Resumo: o presente trabalho trata sobre a audiência de conciliação e mediação. Primeiramente tratará do início do procedimento comum, até o momento da audiência de conciliação e mediação. Distinguindo a mediação e a conciliação. Discorrendo sobre a importância dada pelo Código de Processo Civil e pela Constituição Federal à autocomposição. Contendo a análise das hipóteses de dispensa da audiência de conciliação e mediação que trata o art. 334, §4ª do CPC, mas com enfoque no inciso I do dispositivo, que trata sobre a necessidade de ambas as partes manifestarem o desinteresse na realização da audiência. Trazendo, ainda, questionamentos sobre a eficácia do dispositivo e de como a doutrina e os tribunais vem interpretando-o. Este artigo trata, ainda, sobre a análise da Lei Federal nº 13.140/2015 e como ela pode, ou se deve, interferir na interpretação do artigo 334 do Código de Processo Civil. Assim, indaga-se, ao final deste documento, se a obrigatoriedade de que ambas as partes se manifestem contrárias à audiência, caso haja a interpretação literal do art. 334, §4º, inciso I do CPC, não fere a celeridade e efetividade do processo, acarretando numa possível maior morosidade do poder judiciário.

Palavras-chave: Audiência 1. Conciliação 2. Mediação 3. Obrigatoriedade 4. Desinteresse 5.

1. INTRODUÇÃO

A audiência de conciliação e mediação é tratada no Código de Processo Civil e é um dos principais meios de solução de conflitos, pois utiliza a autocomposição das partes para pôr fim ao processo, resolvendo o mérito do que era discutido.

Sendo a temática específica do trabalho a análise da vontade das partes em comparecer à audiência de conciliação, analisando o art. 334, §4º, inciso I do CPC, que trata, expressamente, da necessidade de que ambas as partes se manifestem contra a realização da audiência.

A problemática é que, mesmo que uma das partes do processo não tenham quaisquer interesses pela autocomposição, são compelidas a comparecer na audiência caso a outra queira que esta ocorra, gerando um aumento na duração do processo.

Objetivando analisar este problema, será discorrido neste artigo o modo que a Constituição Federal trata a autocomposição, bem como o Código de Processo Civil, e como isto implica na interpretação do dispositivo do art. 334, §4º, inciso I do CPC, além de como a doutrina o analisa. Sendo relatado o possível impacto que a Lei Federal 13.140/2015 tem sobre a interpretação de como o Código de Processo Civil trata a realização da audiência.

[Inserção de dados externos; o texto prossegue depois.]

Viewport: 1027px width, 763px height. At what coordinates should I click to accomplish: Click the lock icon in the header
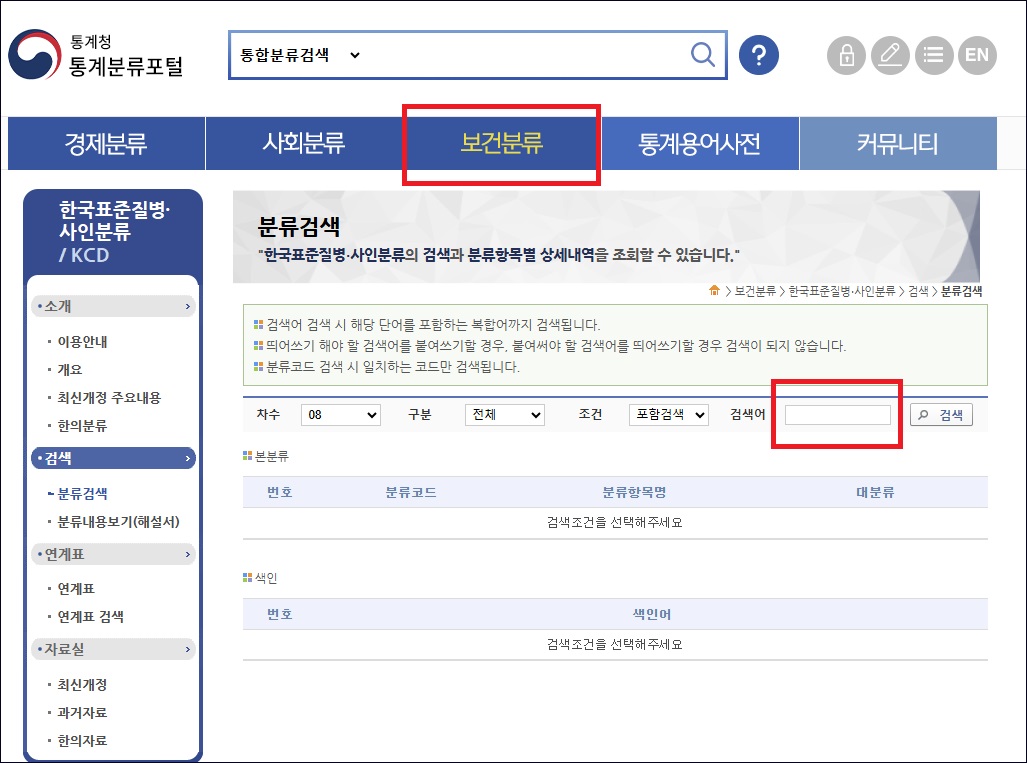pyautogui.click(x=845, y=55)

A técnica metodológica de pesquisa utilizada foi a bibliográfica, análise legislativa, doutrinária e artigos.

No primeiro tópico se abordará da autocomposição das partes e como os diplomas legais e a doutrina tratam da importância dela no processo.

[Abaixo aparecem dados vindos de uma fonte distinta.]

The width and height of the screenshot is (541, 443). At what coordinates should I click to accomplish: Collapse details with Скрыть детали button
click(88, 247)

O segundo tópico tratará sobre o procedimento comum, discorrendo brevemente sobre o trâmite até a ocorrência da audiência de conciliação e mediação.

Já o terceiro tópico versará sobre os casos que não terão a audiência de conciliação e mediação, com enfoque na hipótese de que ambas as partes se manifestem contrariamente a ocorrência da audiência de conciliação e mediação.

Por fim, o quarto tópico discorrerá sobre o modo que ocorrem as audiências e se há incentivo do sistema processual das partes manifestarem sua vontade de não participar da audiência, analisando a doutrina e a legislação.

2. A AUTOCOMPOSIÇÃO E O SEU INCENTIVO

No início do Código de Processo Civil o legislador impõe ao Estado o dever de promover, quando possível, uma solução consensual entre as partes para a resolução de conflitos.[3] Ressalta-se que esse dever de privilegiar e incentivar acordos entre as partes não é apenas do estado, mas também se aos advogados[4].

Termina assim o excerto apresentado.